- [Explore the material]
A. Reproduce the article about Bailey the dog word for word, everything from "By Barb Kromphardtbkromphardt@bcrnews.com" down to "the accident happened.".
B. Summarize the article about Bailey the dog in two sentences.
-- Text passage follows --
By Barb Kromphardtbkromphardt@bcrnews.com
Bailey was a lot cleaner, warmer and drier after being rescued by Bonnie Doty of Friends of Strays. Bailey was lost Dec. 24 when the car he was riding in was in an accident, but Doty caught him after spotting him along Interstate 80 on Dec. 28. (Photo contributed)

PRINCETON — It was Christmas Eve, and a family from Omaha was passing through Bureau County somewhere west of Princeton when the accident happened.

A slippery road, sliding vehicles, and the car ended up in the ditch.

Emergency personnel responded, and the family was taken to Perry Memorial Hospital before being released. Everyone was all right, but there was a problem.

Bailey, the family’s Shih Tzu, was lost during the accident.

Joanne Henkins of Princeton was on duty in the emergency room when the family was brought in, and she offered to help.
-- Text passage concluded --
-- Material provided follows --
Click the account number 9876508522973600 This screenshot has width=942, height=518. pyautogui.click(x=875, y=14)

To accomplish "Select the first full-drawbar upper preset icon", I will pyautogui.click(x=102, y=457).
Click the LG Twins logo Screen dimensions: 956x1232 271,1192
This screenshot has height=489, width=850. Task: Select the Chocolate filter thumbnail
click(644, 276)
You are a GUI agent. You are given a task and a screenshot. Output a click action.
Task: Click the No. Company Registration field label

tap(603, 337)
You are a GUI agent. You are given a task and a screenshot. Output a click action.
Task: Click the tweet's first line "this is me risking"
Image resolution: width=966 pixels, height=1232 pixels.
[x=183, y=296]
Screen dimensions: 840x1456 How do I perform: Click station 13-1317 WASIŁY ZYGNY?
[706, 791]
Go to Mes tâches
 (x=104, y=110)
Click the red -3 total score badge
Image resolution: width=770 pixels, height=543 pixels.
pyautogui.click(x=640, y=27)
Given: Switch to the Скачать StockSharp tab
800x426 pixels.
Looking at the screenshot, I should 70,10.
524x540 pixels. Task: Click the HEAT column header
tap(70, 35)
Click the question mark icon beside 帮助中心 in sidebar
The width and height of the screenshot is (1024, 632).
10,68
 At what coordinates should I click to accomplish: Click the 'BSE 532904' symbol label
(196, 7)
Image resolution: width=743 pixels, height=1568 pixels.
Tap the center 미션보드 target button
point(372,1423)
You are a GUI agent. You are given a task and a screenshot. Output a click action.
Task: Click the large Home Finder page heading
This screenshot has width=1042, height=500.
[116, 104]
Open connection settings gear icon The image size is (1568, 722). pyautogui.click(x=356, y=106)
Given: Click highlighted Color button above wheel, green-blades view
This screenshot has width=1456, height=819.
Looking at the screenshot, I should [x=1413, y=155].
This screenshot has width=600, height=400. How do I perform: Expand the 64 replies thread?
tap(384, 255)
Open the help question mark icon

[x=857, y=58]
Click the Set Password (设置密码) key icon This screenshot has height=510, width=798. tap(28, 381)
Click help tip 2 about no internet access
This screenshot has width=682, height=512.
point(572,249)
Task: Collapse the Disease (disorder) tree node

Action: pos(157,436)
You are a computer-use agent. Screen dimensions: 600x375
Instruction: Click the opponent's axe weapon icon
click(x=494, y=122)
-- Material provided concluded --
- [Exercise solutions]
A.
By Barb Kromphardtbkromphardt@bcrnews.com
Bailey was a lot cleaner, warmer and drier after being rescued by Bonnie Doty of Friends of Strays. Bailey was lost Dec. 24 when the car he was riding in was in an accident, but Doty caught him after spotting him along Interstate 80 on Dec. 28. (Photo contributed)

PRINCETON — It was Christmas Eve, and a family from Omaha was passing through Bureau County somewhere west of Princeton when the accident happened.

B. Bailey, a Shih Tzu belonging to a family from Omaha, was lost on Christmas Eve when the family's car slid into a ditch on a slippery road in Bureau County west of Princeton. The family was taken to Perry Memorial Hospital and released, and on Dec. 28 Bonnie Doty of Friends of Strays spotted Bailey along Interstate 80 and caught him.